Either we see the guy we usually out drive sail one past our disc off the tee and ask “what the heck?,” or the guy who likes to show off his latest and greatest will point it out before throwing it. In either case, we’ll get the opportunity to ask detailed questions and probably even test it out. No guide can compare to that kind of customized, tactile information gathering experience.
My final reason, admittedly, is very subjective. But I’m sure I’m not alone in feeling this way.
At this advanced point in my disc golf journey, I’m more set in my ways than newer players. Through much trial-and-error, I’ve built a disc lineup that I know and trust, and additions to the “team” are somewhat rare. I added the ESP Nuke after hearing enough about its distance that I had to give it a try, and my intrigue with the idea of rubber discs led to the addition of several Vibram models in my bag. But in each of those cases, a guide wouldn’t have affected my decision one way or the other. I wanted to see how those discs worked for me.
Enough about me. Keep in mind that my input is subjective and based on my perspective as a crotchety old guy that uses the same Aviar DX model he’s used for 15 years and still carries a roller he bought from Steady Ed Headrick in the mid-90’s.
Yeah, that Steady Ed.
Now let’s hear from Karleskind, a guy who is older and even more crotchety than me, but is still more qualified to give an expert opinion on the inFlight Guide because he answers the same questions on disc performance again and again — sometimes dozens of times a day.
I visited Karleskind at his disc warehouse, and thought it was rather fitting a mural made of shelves of neatly stacked discs sat behind him as he thumbed through the pages of the guide.
The first thing he noticed was the guide was in alphabetical order, with all discs lumped into one group.

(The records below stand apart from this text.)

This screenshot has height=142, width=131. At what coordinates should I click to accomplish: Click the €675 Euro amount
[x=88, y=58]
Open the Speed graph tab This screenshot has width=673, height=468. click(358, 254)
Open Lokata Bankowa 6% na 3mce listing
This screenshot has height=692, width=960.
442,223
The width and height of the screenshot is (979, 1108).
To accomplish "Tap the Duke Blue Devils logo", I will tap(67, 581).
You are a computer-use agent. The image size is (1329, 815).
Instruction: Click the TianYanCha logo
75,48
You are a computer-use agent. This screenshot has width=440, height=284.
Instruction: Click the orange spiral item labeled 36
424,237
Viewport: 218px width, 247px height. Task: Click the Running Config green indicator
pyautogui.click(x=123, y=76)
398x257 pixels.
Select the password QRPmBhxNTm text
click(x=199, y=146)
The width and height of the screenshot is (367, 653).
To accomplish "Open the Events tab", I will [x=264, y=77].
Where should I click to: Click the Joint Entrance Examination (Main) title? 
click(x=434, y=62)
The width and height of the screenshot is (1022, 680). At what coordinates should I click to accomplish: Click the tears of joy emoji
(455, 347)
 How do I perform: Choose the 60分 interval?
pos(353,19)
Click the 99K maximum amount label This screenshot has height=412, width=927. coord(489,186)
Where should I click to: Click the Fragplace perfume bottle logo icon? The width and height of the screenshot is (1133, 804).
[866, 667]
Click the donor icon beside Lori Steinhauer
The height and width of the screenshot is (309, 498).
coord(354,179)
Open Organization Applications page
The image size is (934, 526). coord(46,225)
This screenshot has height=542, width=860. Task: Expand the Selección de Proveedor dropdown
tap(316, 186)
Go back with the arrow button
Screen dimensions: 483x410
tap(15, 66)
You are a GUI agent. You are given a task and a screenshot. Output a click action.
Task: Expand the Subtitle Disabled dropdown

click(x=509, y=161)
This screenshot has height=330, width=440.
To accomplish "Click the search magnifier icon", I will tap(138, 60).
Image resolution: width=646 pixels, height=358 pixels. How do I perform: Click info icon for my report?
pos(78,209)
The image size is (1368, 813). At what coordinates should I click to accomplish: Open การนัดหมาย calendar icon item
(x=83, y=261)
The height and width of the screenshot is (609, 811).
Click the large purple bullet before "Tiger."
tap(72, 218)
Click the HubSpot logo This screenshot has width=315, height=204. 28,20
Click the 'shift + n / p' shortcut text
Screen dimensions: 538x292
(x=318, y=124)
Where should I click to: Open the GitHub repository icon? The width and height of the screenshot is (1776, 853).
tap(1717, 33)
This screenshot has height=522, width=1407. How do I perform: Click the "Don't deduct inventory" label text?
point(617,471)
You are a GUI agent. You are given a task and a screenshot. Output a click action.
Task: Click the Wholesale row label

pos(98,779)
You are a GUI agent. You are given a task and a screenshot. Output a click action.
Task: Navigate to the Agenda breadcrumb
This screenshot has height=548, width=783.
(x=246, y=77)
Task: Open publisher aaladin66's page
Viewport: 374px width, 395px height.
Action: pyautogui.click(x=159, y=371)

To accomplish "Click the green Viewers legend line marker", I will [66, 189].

“I’d list it by disc type, so people looking for a mid-range could go to a section with only those discs” he said. When I pointed out the online tool allows users compare any three discs side-by-side, he said that was ideal.
Karleskind also noted in today’s era of specialized discs, categories should go beyond just putt-and-approach, mid-range, fairway driver and distance driver. He suggested adding a category for “super-long” drivers as well. He then gave his overall assessment of the overall usefulness of the inFlight Guide:
“I think it’s a good guide,” he said. “Whether players will spend money on it is another question, but I can see the online version getting lots of use. It’s free, and the ability to compare any three discs is something that has never been available. Plus, they can keep updating it with all the new discs that keep coming out.”
I asked him if he thought the printed guide would be a useful tool to have onsite at brick-and-mortar stores, like his, that sell disc golf discs.
“Oh yeah,” he replied. “I’d use it myself just to illustrate the answers I give to people’s questions on which discs to buy. And when I’m real busy, customers can use it themselves.”
A little later he came back to the subject, adding the guide will be a great help to stores that have employees selling discs who aren’t experts on the game — like general sporting goods stores and corner markets. ”
They can easily look up a disc to help answer a question, and the book will help educate them over time,” he said.
So there you have it. My resident disc-seller expert gives the combination of the printed and online inFlight Guides two “thumbers” up.